Knife’s hand was hard and steady. I felt the black blade bite against my neck. I felt the selkie under my back. I had pressed my body between Knife and her. Her fingers grabbed at my sweatshirt. She understood that I had sacrificed myself for her.
“You need me,” I said. It wasn’t comfortable talking with the massive fist close to my jaw.
“You lead us toward Loch Fannich,” Camden said. “We will not yield to Clan MacQuoid.”
“Chieftess Freya of Clan MacQuoid is a just person. She will treat you with honor,” Evander said from his ropes and place away from the fire. He wasn’t going anywhere.

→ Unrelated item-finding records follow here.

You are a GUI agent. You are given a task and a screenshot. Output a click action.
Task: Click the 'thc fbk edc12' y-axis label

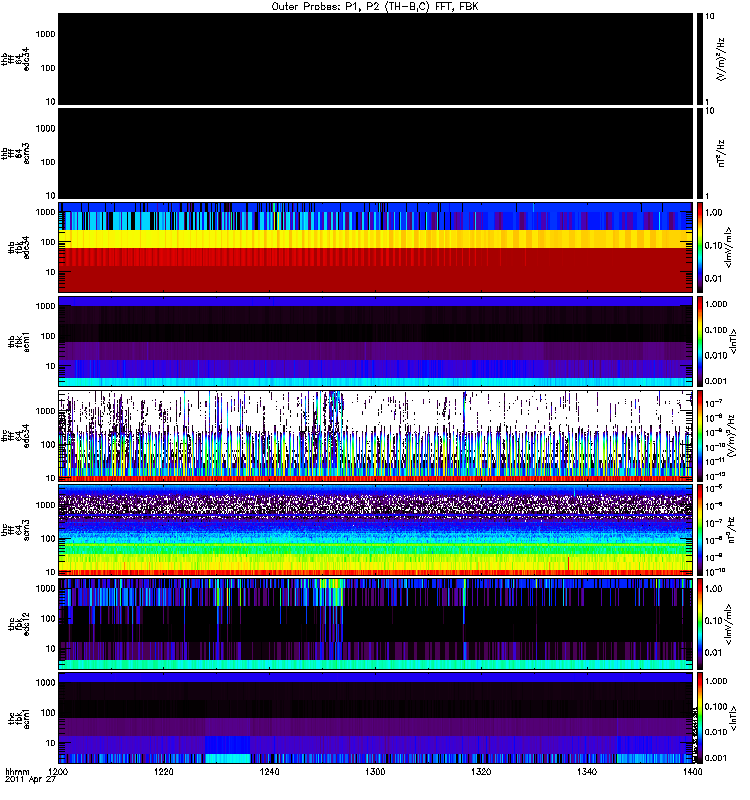(x=19, y=624)
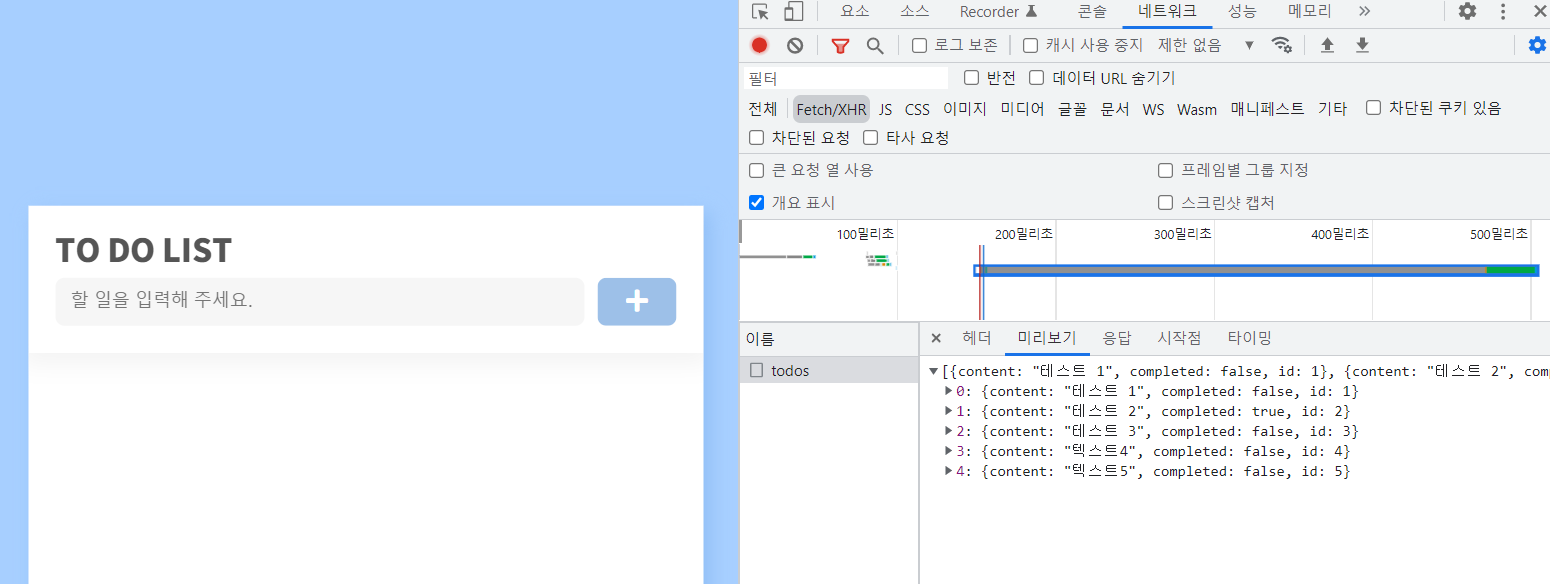Image resolution: width=1550 pixels, height=584 pixels.
Task: Open network search
Action: click(x=874, y=45)
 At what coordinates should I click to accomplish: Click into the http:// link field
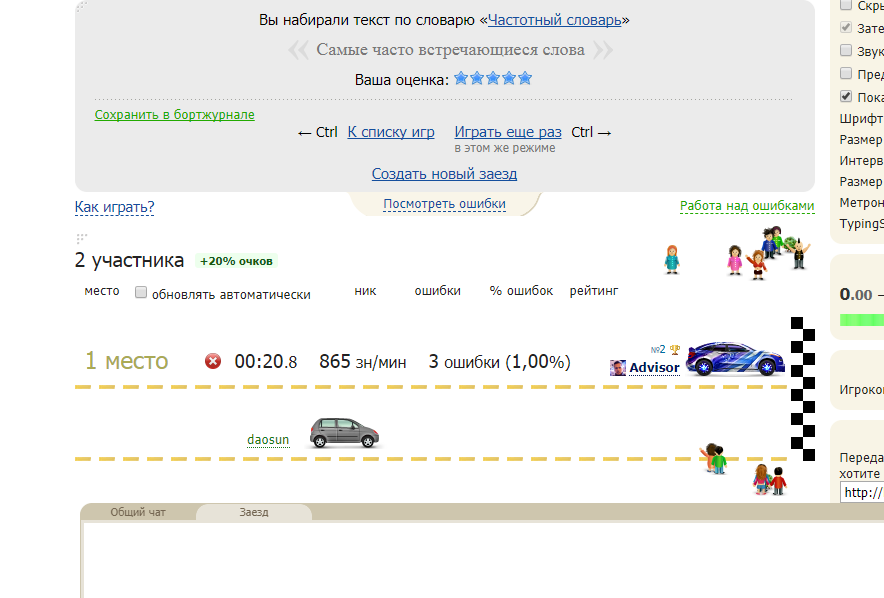pyautogui.click(x=862, y=493)
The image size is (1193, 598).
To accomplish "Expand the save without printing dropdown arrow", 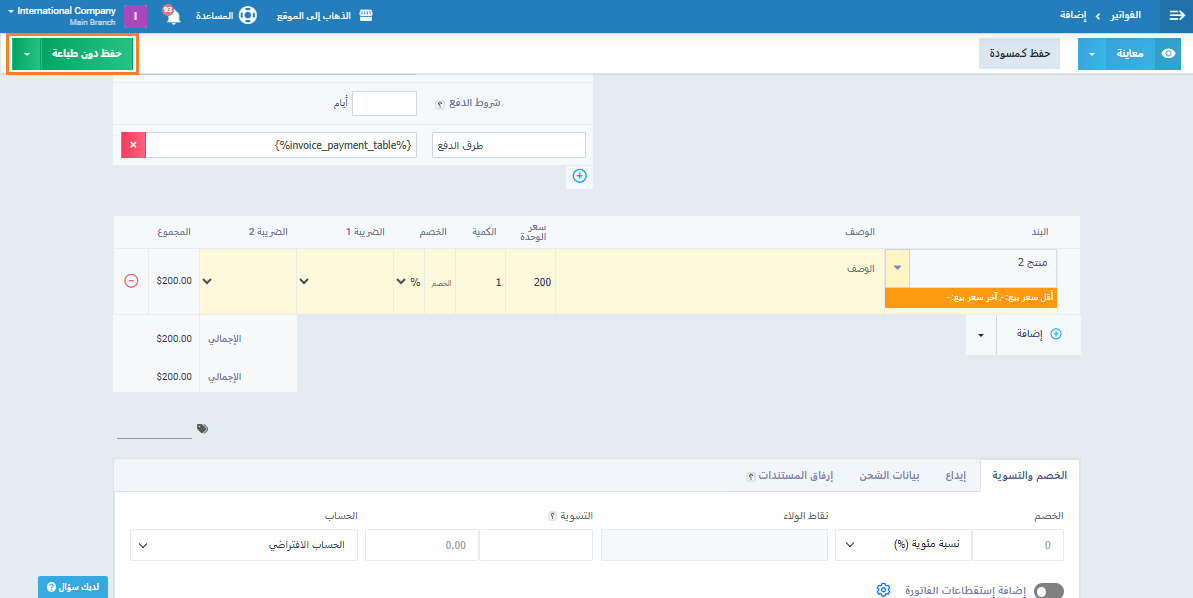I will click(x=26, y=54).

I knew he felt exhaustion for carrying the selkie. She likely weighed around eighty pounds. I had tried to carry her, but Evander always hefted the girl over his shoulder without complaint.
Camden looked as though he considered the offer.
“She works with the queen,” Stone said.
“We should kill them and leave them here to rot,” Knife said.
I knew he drew blood because it felt hot and stung before instantly feeling cold. I refused to relent to him or give Camden an ounce of fear.
“You claim you are Glaistig,” Camden said. “You have no hooves. You claim you are a witch, yet you show us no signs of your powers. I think you are like this lost clansman, you are a child in the wild, and you are nothing more than a burden to us now.”
“I think Bean Nighe believes I have great power.”
Namedrops had worked before. I knew to use them only when it benefited me. It was the mystery that kept me alive. I felt the blade pull away from my throat, and I pressed my fingers against the wound. It was a deep scratch, but I wasn’t going to let them kill the selkie.